Seperti yang sering aku dengar kalau the patience is limited, dan aku memberlakukan hal itu pada diriku. Memang benar aku mencintai Arga, tapi... ayolah kadang hati wanitapun bisa sedikit nakal. Laki-laki itu, sebut saja Adit, senior tampan yang berhasil membuatku sedikit lupa kalau aku sudah memiliki kekasih. Aku mengejarnya, ya tentu saja secara halus, menitipkan salam untuknya melalui temanku, tapi... NO RESPONSE! Dia ternyata telah memiliki kekasih, aku sedih? Sepertinya, tapi dari situ aku tahu kalau dia laki-laki yang setia. Kau tahu lagu Teri yang berjudul Lihat Saja Nanti? Itu laguku untuknya, suatu saat nanti kau milikku. Oh... Cinta, ada apa dengan cinta? Tetap saja hati dan pikiranku masih milik Arga, Argaku sayang... Argaku yang pada akhirnya memilih untuk memutuskanku.

Satu tahun sepertinya cepat berlalu.

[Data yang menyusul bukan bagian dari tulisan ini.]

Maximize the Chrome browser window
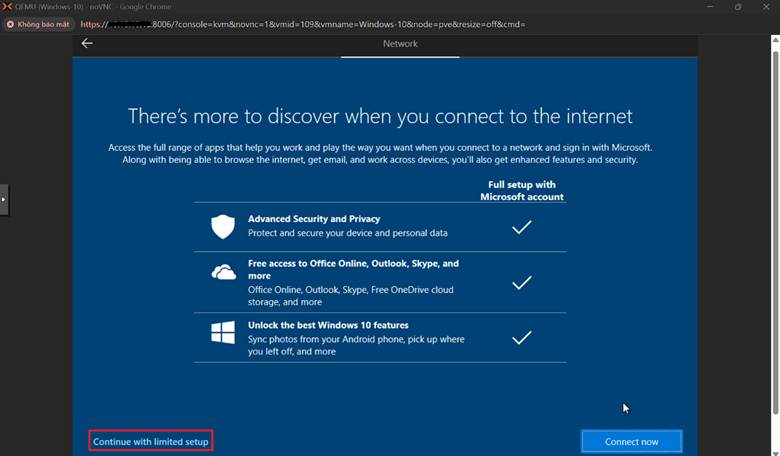The image size is (780, 456). tap(738, 6)
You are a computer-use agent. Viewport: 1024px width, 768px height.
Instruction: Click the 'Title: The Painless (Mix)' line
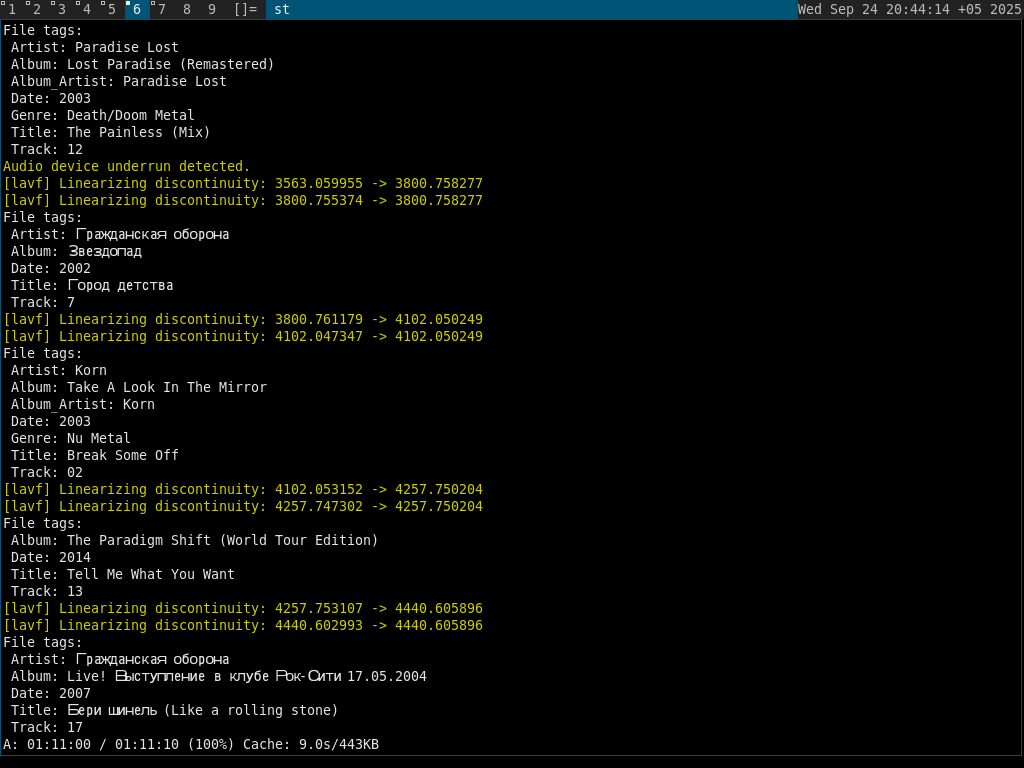(x=110, y=132)

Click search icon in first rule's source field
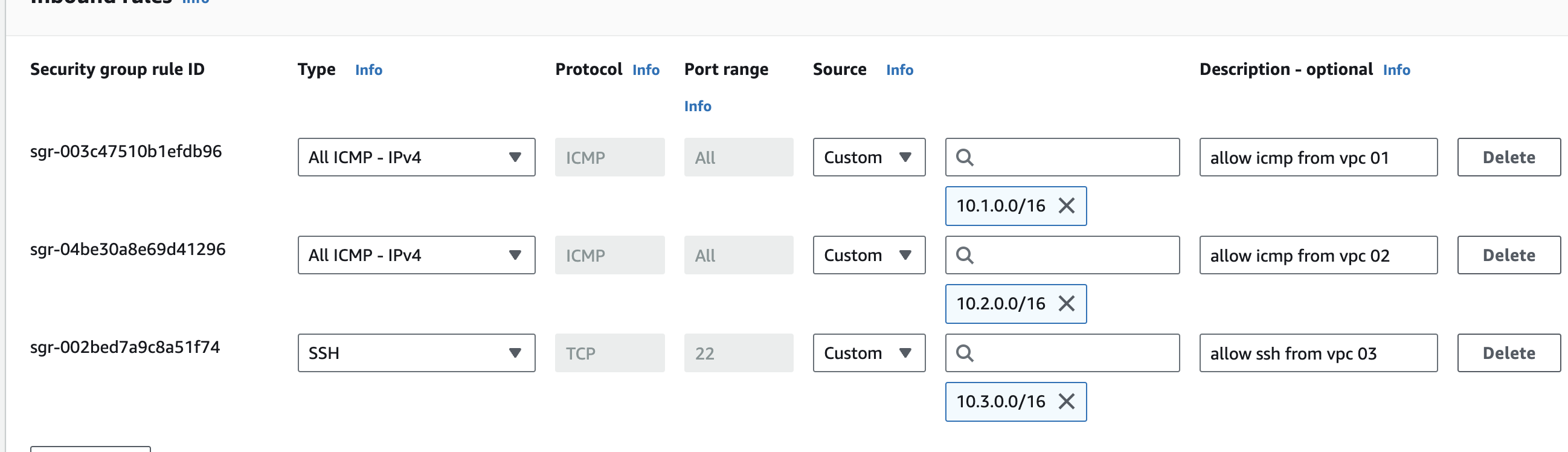click(x=965, y=158)
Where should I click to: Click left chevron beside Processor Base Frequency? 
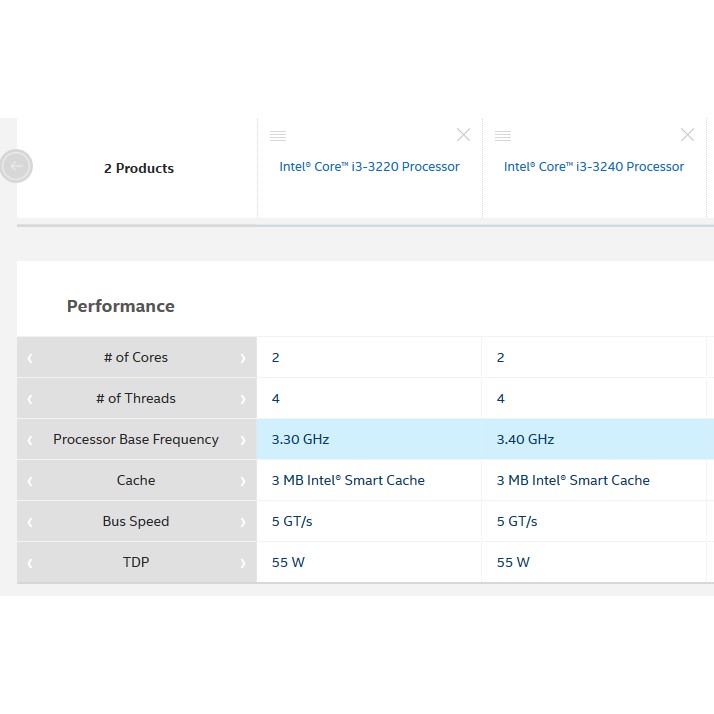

Adit telah berpisah dengan pacarnya, dan kejutan besar untukku karena ia balik mengejarku. Senang? Pastinya karena ayolah... laki-laki yang dulu kaukejar sekarang ada di posisimu yang dulu mengejarnya, tapi akupun dilema karena saat itu aku masih belum berpisah dari Arga. Kembali lagi pada saat Arga memutuskanku, dengan alasan apa? Adit yang di jadikan kambing hitamnya. Dia tahu kalau aku sering berkirim pesan dengan Adit, dia tahu kalau aku pernah jalan dengan laki-laki itu, sepertinya dia tahu segalanya. Dia ingin memutuskanku? Tidak bisa! Aku tidak mau karena aku mencintainya, dan hal buruk bagi setiap orang adalah kehilangan orang yang ia cintai. Aku masih akan tetap berjuang untuknya sampai kapanpun.

Oh... Cinta, terkadang dalam perjuangan kita memang harus memilih, seperti memilih baju di tumpukan obral besar-besaran, kita pasti akan mencari yang baik dari yang terbaik. Apalagi yang aku cari? Adit menantiku, aku tekankan kalau dia laki-laki yang sangat baik, aku harus mencari kemanalagi laki-laki seperti itu? Jelas-jelas dia ada di depan mata. Akhirya aku berada di satu titik yang memaksaku untuk memilih, memilih Adit dan meninggalkan Arga yang... ya mereka bilang jahat, dia memang jahat, dan aku pernah berkata pada diri sendiri, lihat saja nanti, itupun berlaku untuknya, suatu hari nanti dia akan menyesali perbuatannya padaku, dan itu terbukti.

            “Agra menyesal sudah menyia-nyiakan kamu...”

Terlambat, bagiku benar-benar terlambat karena Adit sudah berhasil mengganti tempatnya. Ah Adit, dia meyakinkanku bukan hanya dengan perbuatannya yang sungguh-sungguh padaku, tapi juga dengan kata-kata yang membuatku, bahkan gadis lain akan merinding mendengarnya.

            “Kau tahu? Jodoh memang Tuhan yang menentukan, tapi setiap orang harus bisa menemukan cintanya sendiri. Apa yang kita jalani sekarang yakinilah bahwa itu benar. Jika Tuhan berkehendak lain, semoga itu memang yang terbaik. Tapi... aku ingin kita berdoa dan terus berusaha bersama untuk mempertahankan, dan membuat akhir yang indah untuk kita...”

Adit... dialah aku sekarang, kedepannya? Aku tidak tahu, lihat saja nanti.